**Exercise prompt**: Without any pictures, reproduce exactly the lines running from the line containing "You are a GUI" through the end of the entries.

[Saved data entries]
<<<<
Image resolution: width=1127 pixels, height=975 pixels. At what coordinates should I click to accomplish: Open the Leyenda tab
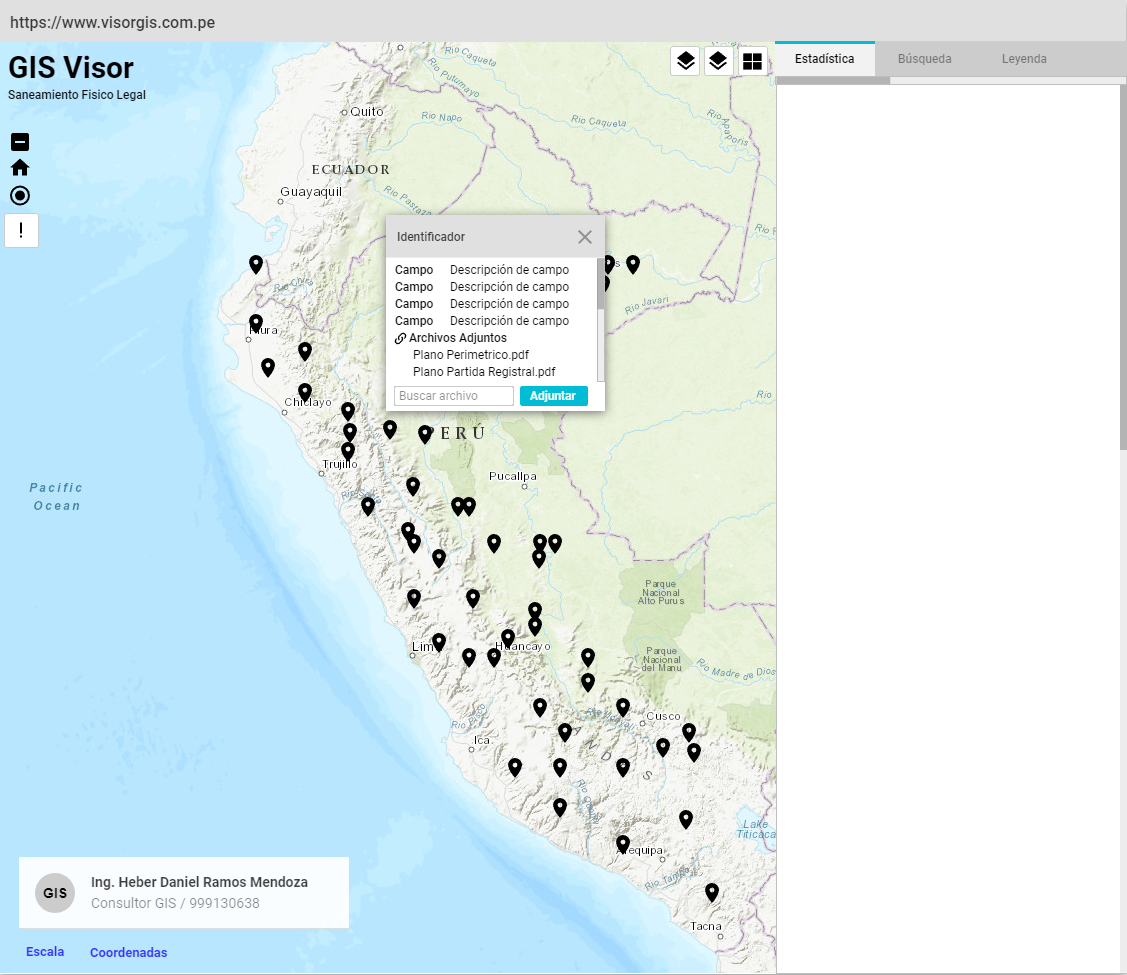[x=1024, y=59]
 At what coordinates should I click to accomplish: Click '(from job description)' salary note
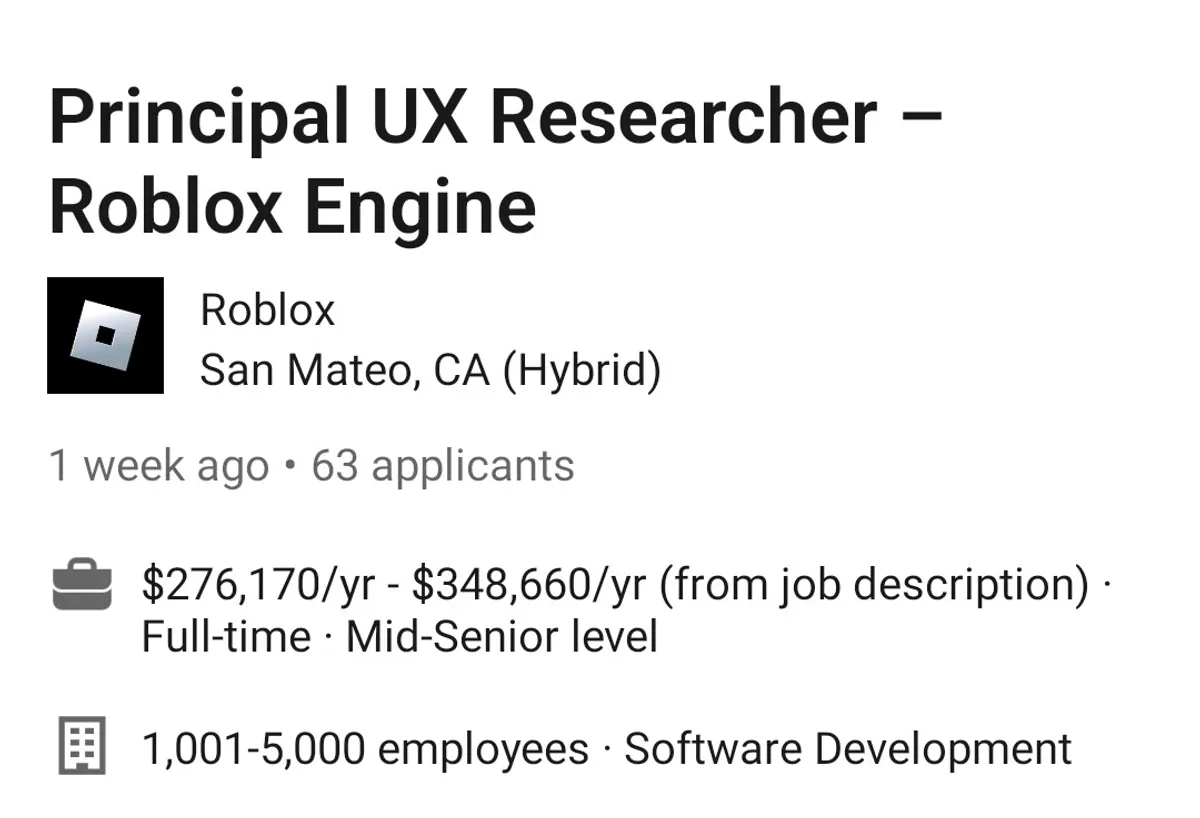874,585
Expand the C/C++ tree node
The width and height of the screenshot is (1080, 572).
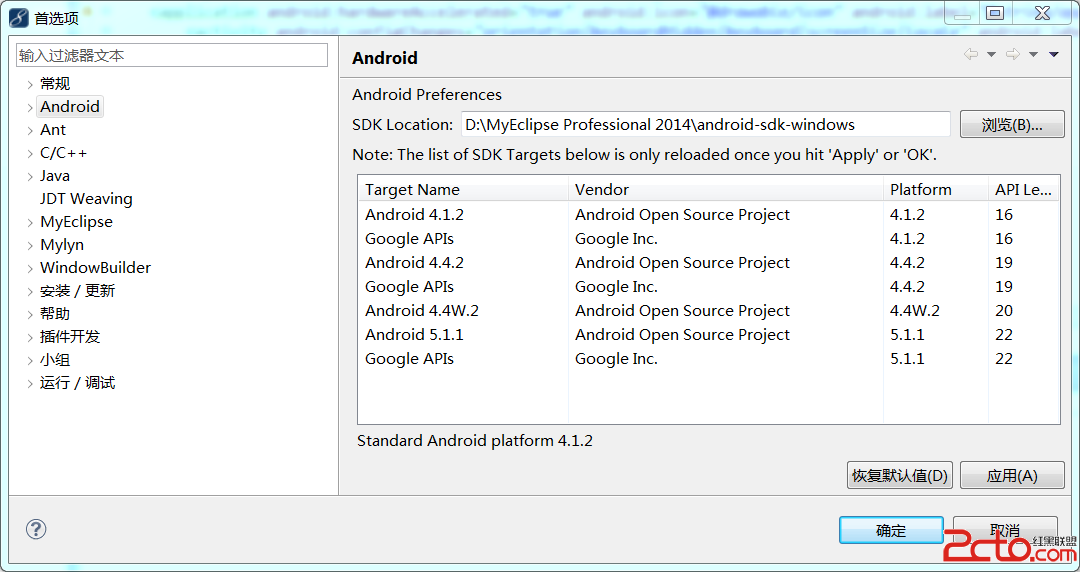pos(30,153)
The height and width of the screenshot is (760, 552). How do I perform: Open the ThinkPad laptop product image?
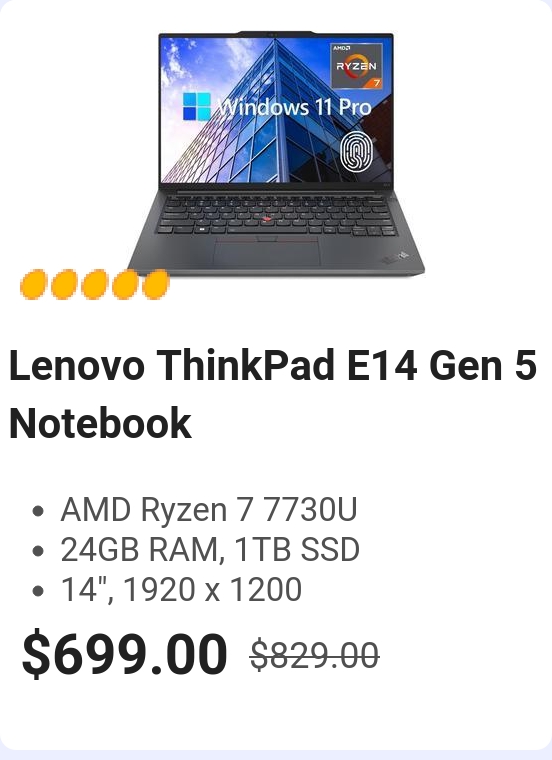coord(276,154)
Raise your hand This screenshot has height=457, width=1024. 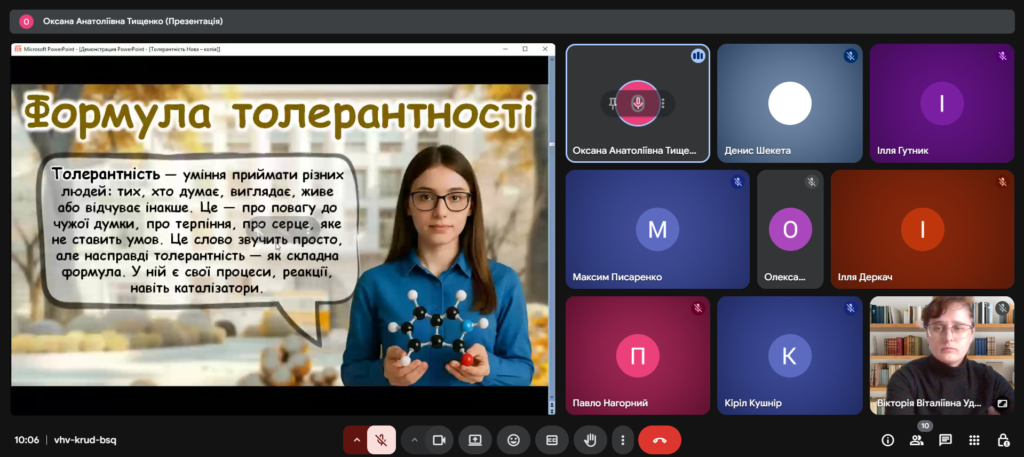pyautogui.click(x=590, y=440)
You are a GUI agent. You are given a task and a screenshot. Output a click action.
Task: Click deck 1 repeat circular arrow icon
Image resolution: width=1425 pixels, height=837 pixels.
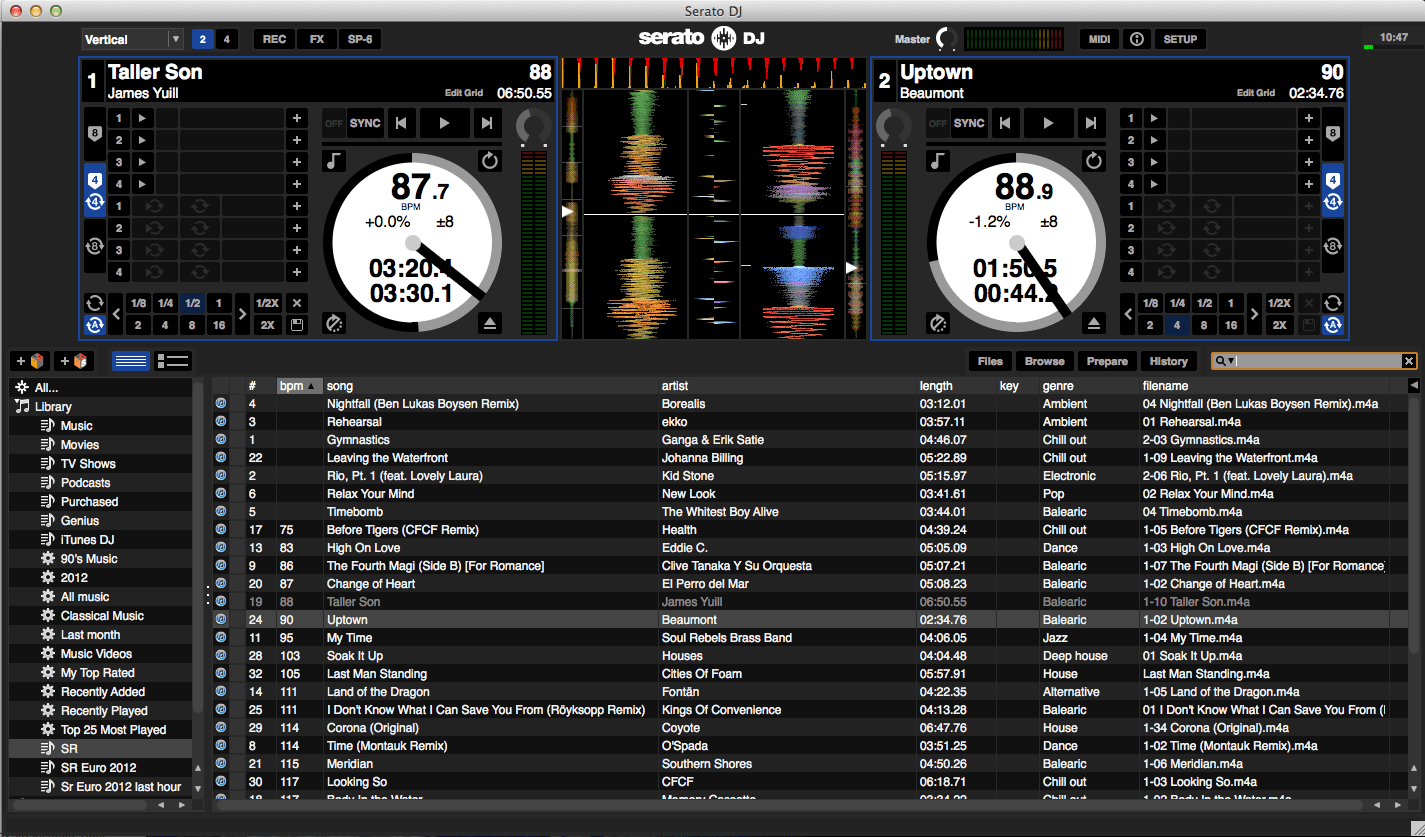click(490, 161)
>>>>
**Answer below**:
You are a GUI agent. You are given a task and a screenshot. Output a click action.
Task: Click deck 1 repeat circular arrow icon
Image resolution: width=1425 pixels, height=837 pixels.
click(490, 161)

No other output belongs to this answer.